What is needed:
Respond with nothing but the number of lines in this data that include the word "will".

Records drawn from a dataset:
^^^^^^^^

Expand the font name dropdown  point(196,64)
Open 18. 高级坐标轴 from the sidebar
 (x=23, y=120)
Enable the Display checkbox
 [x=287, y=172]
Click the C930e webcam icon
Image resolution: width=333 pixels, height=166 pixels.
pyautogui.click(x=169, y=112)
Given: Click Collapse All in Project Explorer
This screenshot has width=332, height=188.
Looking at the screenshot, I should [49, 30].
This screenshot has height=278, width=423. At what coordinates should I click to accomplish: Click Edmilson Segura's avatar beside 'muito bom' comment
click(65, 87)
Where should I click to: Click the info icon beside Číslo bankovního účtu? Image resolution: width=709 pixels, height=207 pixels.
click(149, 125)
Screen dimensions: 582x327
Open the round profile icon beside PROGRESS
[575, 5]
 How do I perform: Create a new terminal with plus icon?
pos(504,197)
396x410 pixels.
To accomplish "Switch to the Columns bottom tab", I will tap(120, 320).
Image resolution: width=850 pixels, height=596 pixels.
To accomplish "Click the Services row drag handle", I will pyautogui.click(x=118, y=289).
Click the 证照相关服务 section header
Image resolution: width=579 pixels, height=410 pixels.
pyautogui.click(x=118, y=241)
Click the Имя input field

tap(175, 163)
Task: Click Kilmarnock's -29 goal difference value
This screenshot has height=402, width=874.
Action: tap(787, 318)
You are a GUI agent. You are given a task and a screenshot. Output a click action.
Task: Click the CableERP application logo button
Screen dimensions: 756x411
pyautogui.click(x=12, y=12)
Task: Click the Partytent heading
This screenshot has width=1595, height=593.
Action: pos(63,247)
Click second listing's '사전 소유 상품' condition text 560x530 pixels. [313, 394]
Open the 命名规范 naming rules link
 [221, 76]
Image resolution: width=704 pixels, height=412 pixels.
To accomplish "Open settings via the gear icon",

^^^^^^^^

Final answer:
2